Рассветало медленно. Глубокой осенью всегда случаются такие ленивые рассветы, особенно когда зарядят дожди, переходящие в снег. То ли рассветает, то ли смеркается, сразу и не догадаешься. Зари не видать. Что и хорошо: значит, немецкие самолеты не прилетят. А если не прилетят самолеты, то, может, и колонны по большаку не пойдут. Чтобы пустить по дороге свои колонны, немцам сперва Третью роту сбить надо, да истребительно-противотанковый полк. Правда, если они прорвались на соседних участках, то этот большак им уже и не понадобится. Что ж они тут ждут? Чего выгадывают?

О прорыве на соседнем участке Мотовилов старался не думать. В конце концов он решил для себя так: за другие дороги пускай отвечают другие, а я должен стоять здесь и буду стоять, пока есть в окопах бойцы, а в их подсумках патроны.

Он шел по ходу сообщения, заглядывал в ячейки, где под плащ-палатками и шинелями на соломенной подстилке спали его бойцы, обхватив винтовки. Перебирал в памяти эпизоды прошедших дней. Оценивал, во что, во сколько жизней обошлись его просчеты. Вспоминал убитых. Он помнил всех. И совершенно не думал о том, что необходимо сделать что-то такое, что поможет ему вернуть его четыре шпалы и прежнюю высокую должность командира полка. Вчера, когда в Малееве начала накапливаться немецкая моторизованная колонна и еще неясно было, помогут им «катюши» или не успеют с выдвижением, как это не раз случалось, он с болью думал: эх, Мотовилов, где твой полк? Сюда бы его сейчас! Полк, полк… Об этом думать – все одно что кастрированного барана яйцами дразнить.

Перед пулеметным окопом он остановился, чтобы закурить. Но как присел, так и сидел, пока не дослушал разговор пулеметчиков. Разговаривали двое. Это был расчет сержанта Трояновского. Самого Трояновского вчера утром отвезли на санитарной подводе в Серпухов. Рана оказалась серьезной. Пробило легкое. Ночью начал задыхаться. А утром, как только из тыла прибыл санитарный транспорт, погрузили на телегу и – выздоравливай, сержант Трояновский, да поскорее возвращайся. Как он ловко мост рванул! Вместе с танком. Надо как-то часок выкроить и представления на людей подготовить.

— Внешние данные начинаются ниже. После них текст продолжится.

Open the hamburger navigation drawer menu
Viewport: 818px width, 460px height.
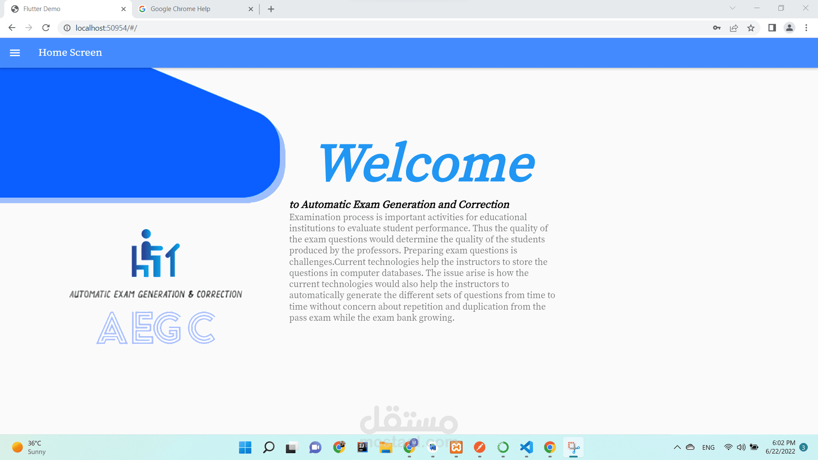point(15,53)
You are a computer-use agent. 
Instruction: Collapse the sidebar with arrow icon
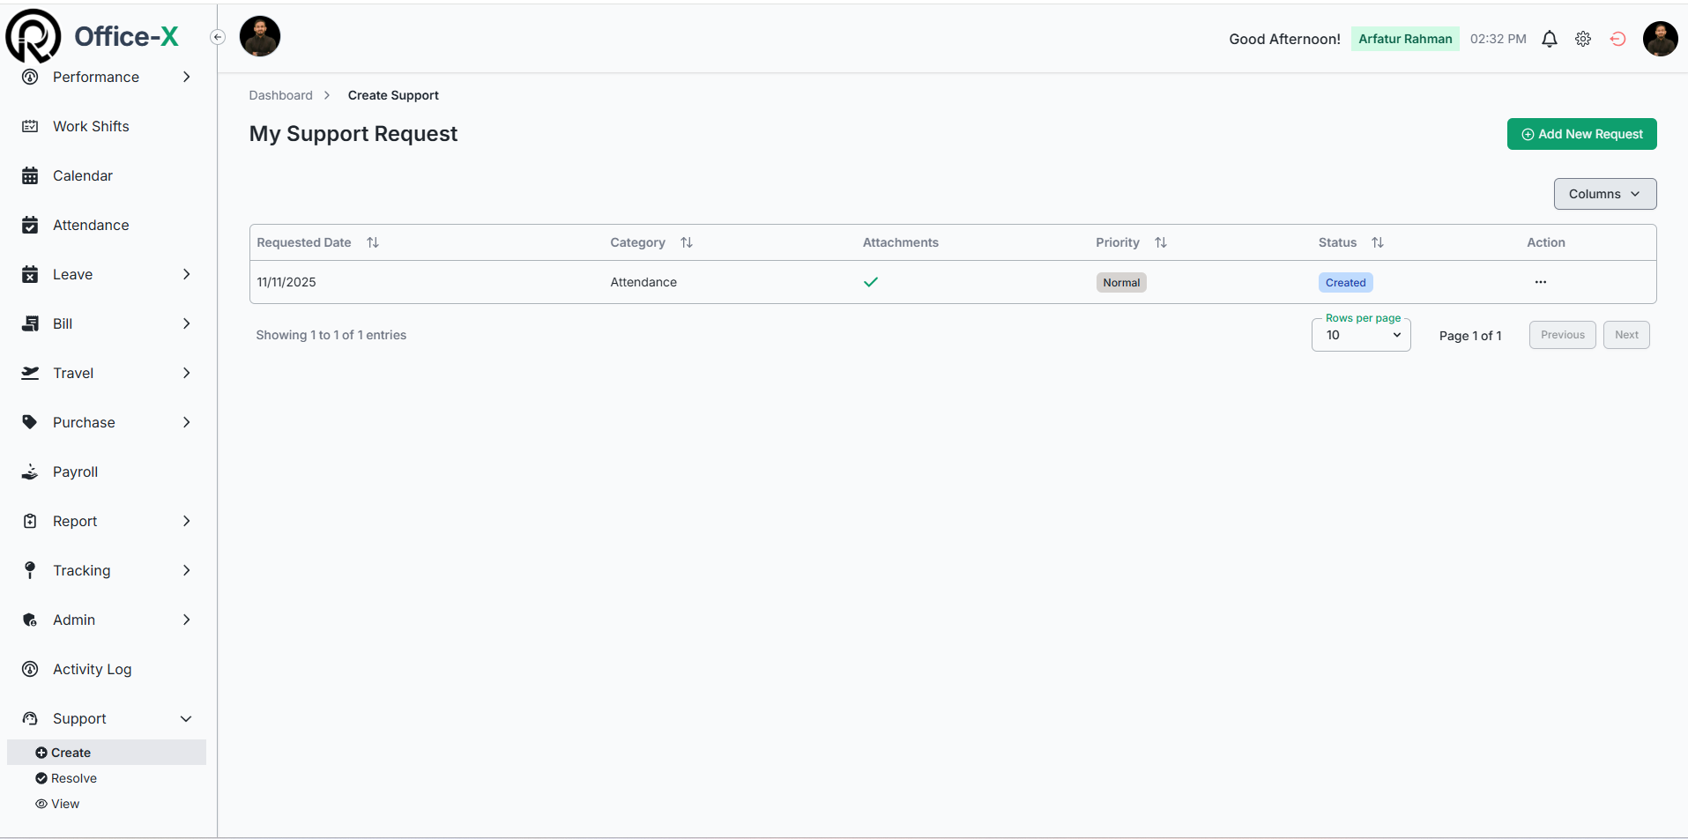(218, 37)
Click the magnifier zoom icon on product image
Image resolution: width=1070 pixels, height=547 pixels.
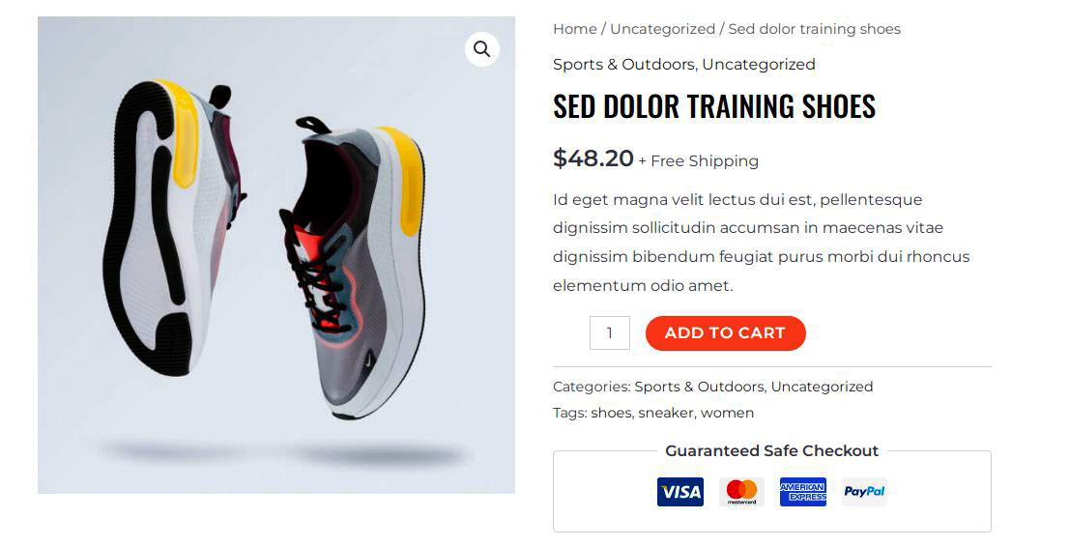(x=481, y=49)
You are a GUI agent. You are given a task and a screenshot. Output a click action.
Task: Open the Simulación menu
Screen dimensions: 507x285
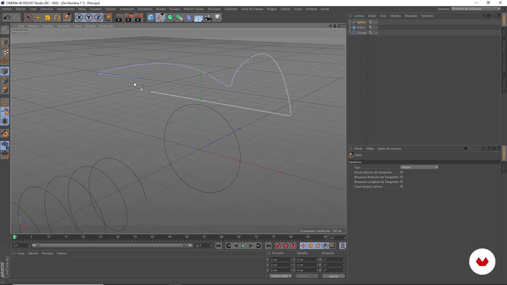point(145,9)
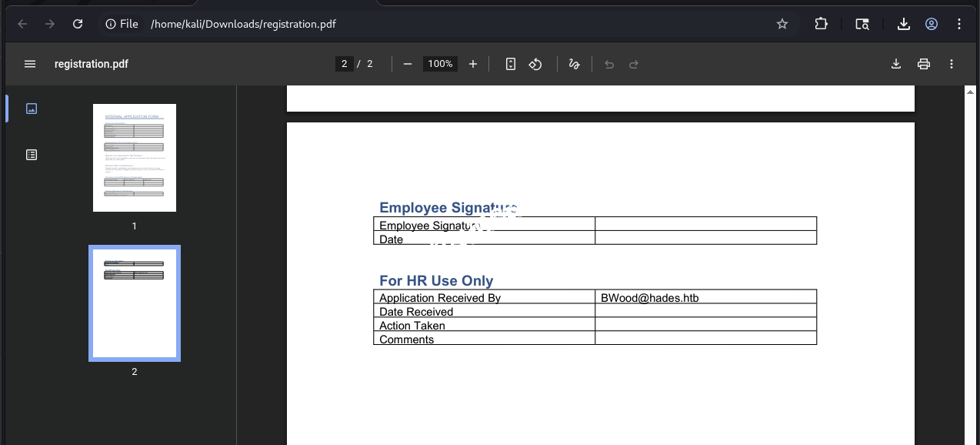Open the sidebar hamburger menu

coord(29,64)
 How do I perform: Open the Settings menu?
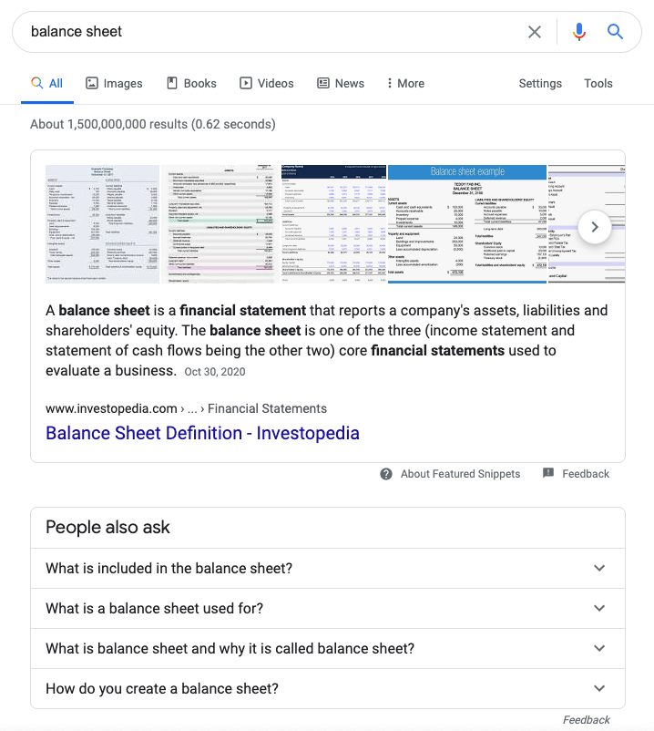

На особо отличившихся в боях против немецко-фашистских захватчиков, в гриву-душу их… Народ-то, если подумать, хороший ему попался. Не все успели солдатами стать. Но это уж – какая кому судьба. Вот выберемся из этой кутерьмы, подумал Мотовилов с надеждой, и тогда засяду за представления. Список на награждения он уже вел. В блокноте выделил отдельный листок и пополнял его убитыми, ранеными и уцелевшими. Все они отличились в бою и достойны наград. За убитых медаль родня получит. Это будет справедливо. Может, детям в сельмаге лишний кусок хлеба выдадут за погибшего батьку.

Разговаривали двое.

– А мне теперь что осталось?… Свою войну я уже провоевал. Вот так, Кондратушка.

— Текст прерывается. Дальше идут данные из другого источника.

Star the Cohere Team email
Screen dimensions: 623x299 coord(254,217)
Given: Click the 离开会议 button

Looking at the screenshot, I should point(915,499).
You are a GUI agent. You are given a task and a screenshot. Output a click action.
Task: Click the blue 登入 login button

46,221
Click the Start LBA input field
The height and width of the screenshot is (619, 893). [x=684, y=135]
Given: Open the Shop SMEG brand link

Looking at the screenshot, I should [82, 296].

Голос говорившего был наполнен такой тоской и безысходностью, что, услышав его, Мотовилов какое-то время не дышал.

– Орловская область под немцем. В сводке так написано. А я тут…

– Так и я тут. И командиры наши, – слабо и словно бы нехотя возразил ему второй голос. – И вся рота.

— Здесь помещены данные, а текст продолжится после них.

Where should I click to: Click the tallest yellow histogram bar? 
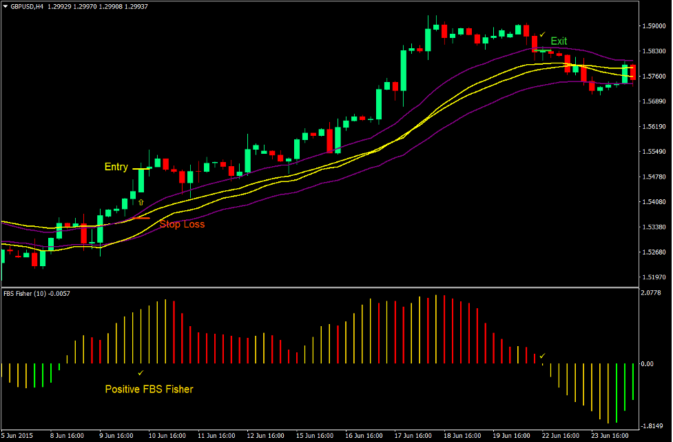pyautogui.click(x=436, y=324)
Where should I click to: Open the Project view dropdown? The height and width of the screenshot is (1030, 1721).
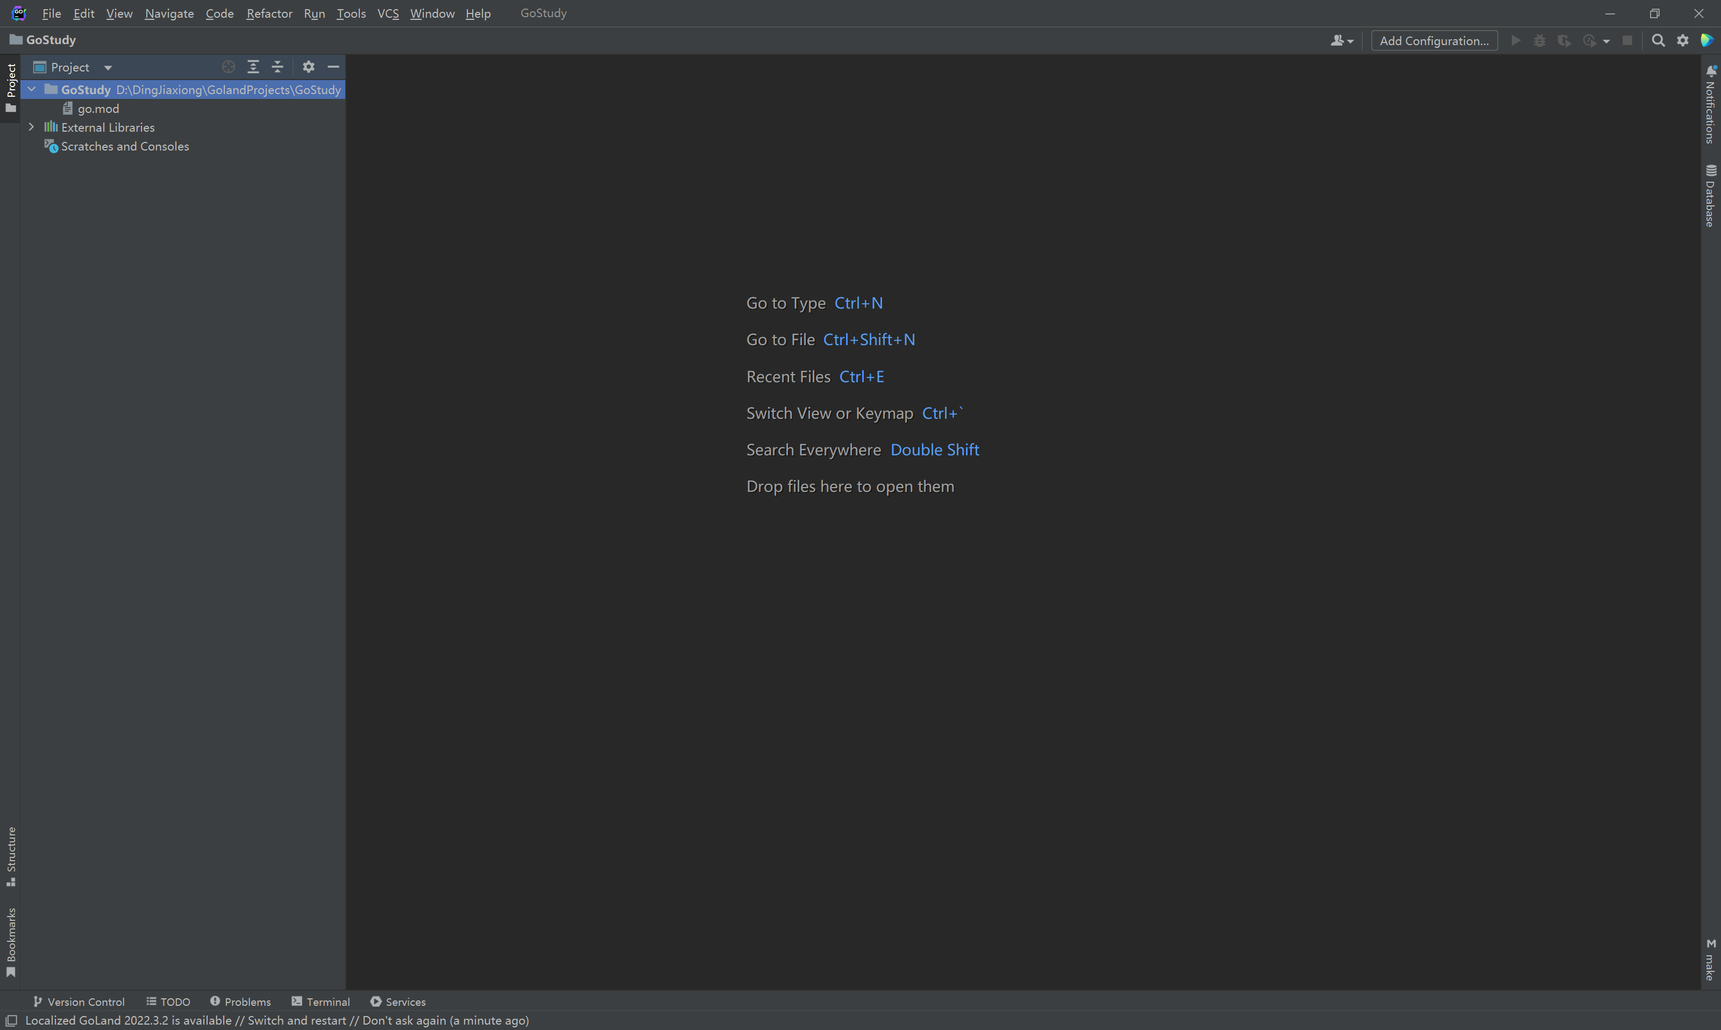point(108,67)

– Вся рота… Что мне рота? Что мне рота, Кондратушка, если семья моя под немцем, а я тут? Жена, Алена Ивановна, дети, Петя, Гриша и Настюшка, отец Алексей Никитич, мать Марфа Гурьевна, бабка моя, Ульяна Захаровна… А я отступаю от самого Смоленска и не могу ничего сделать. Я ведь в немца только и выстрелил что позавчера, возле речки. Поздно. Что мне теперь делать, не знаю.

– Что тут сделаешь, Никита, терпи. Все терпят. Ни у одного тебя семьи на занятой территории. Не пойдешь же туда.

– Не пойдешь… Тут вот и задумаешься.